1D Vertical Electrical Sounding (VES) with Borehole Calibration
Point soundings tied to existing logs or test pits. We invert the apparent resistivity curve to layer thickness and true resistivity, delivering depth-to-groundwater and bedrock depth estimates for foundation design.
Typical parameters
Common questions
What's the typical cost range for a VES survey on a Glendale commercial lot?
For a standard commercial lot investigation involving 3 to 5 Schlumberger soundings with 2D inversion and a summary report, projects typically run between US$670 and US$1,110. The final figure depends on electrode spread length, access constraints, and whether we're correlating results with existing borehole data. We can provide a fixed-price proposal within 24 hours of a site walk.
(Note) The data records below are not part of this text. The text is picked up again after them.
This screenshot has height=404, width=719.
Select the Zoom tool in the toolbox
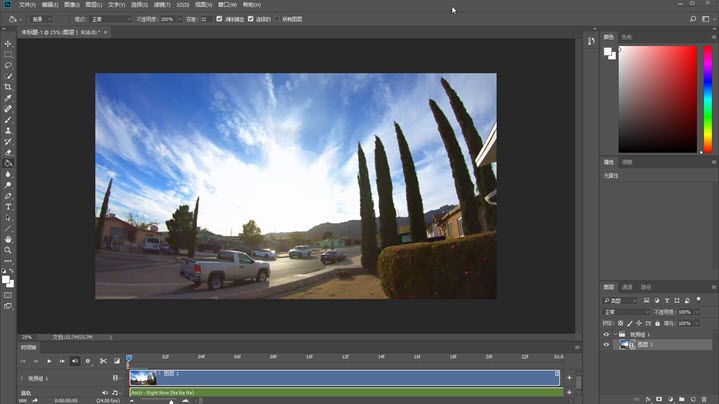8,250
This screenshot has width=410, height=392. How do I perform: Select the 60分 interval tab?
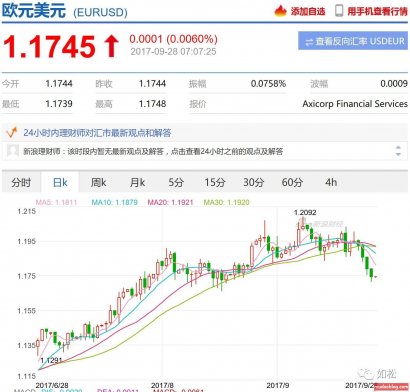pyautogui.click(x=292, y=182)
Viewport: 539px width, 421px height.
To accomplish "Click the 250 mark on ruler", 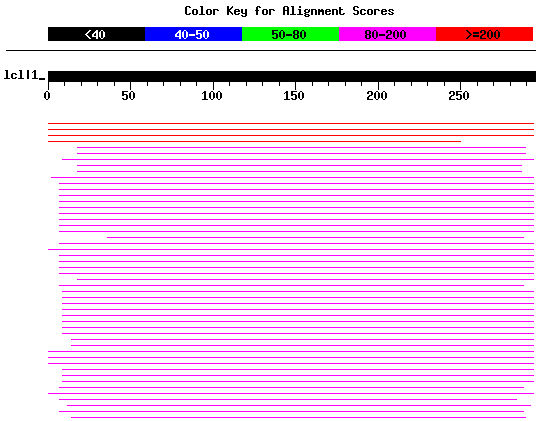I will pyautogui.click(x=459, y=96).
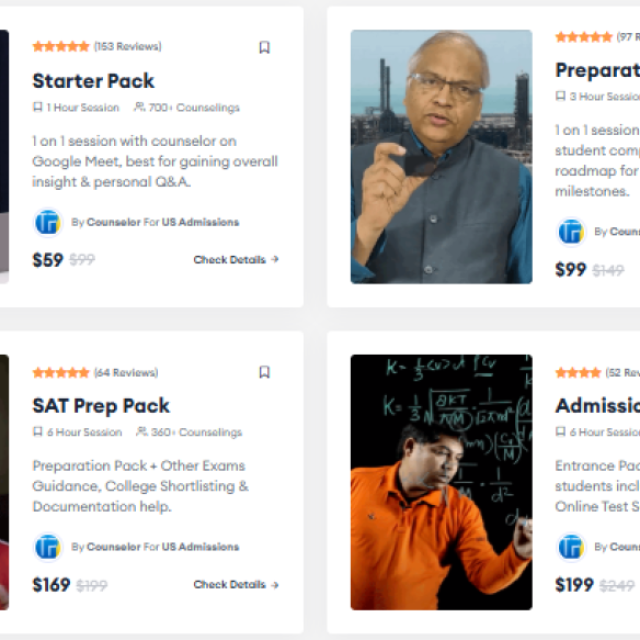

How deep can electrical resistivity testing reach in Glendale's basin soils?
With a Schlumberger array, we routinely investigate to 100 feet when site dimensions allow sufficient electrode separation. Depth of investigation is roughly one-fifth the total spread length. Glendale's basin-fill deposits—mostly sands, silts, and gravels—transmit current well, which helps penetration. In areas with thick near-surface caliche, we increase injection current to overcome the high contact resistance.
Can VES distinguish between dry sand and caliche?
Both can show high resistivity, which creates ambiguity. Dry sand might read 150 ohm-m; caliche can exceed 300 ohm-m. The distinction comes from the sounding curve shape and layer thickness patterns. Caliche typically appears as a thin, sharply bounded resistive cap over conductive material. We cross-reference every VES interpretation with at least one physical sample—a test pit log or borehole—to break the equivalence and confirm the material type.
How long does a VES field survey take on site?
A crew of two technicians can complete four to six Schlumberger soundings in a single field day on a typical Glendale lot. Setup time per sounding runs 20 to 30 minutes, with acquisition taking another 15 to 20 minutes depending on spread length and stacking requirements. We deliver inverted profiles and a draft interpretation within three business days of field completion.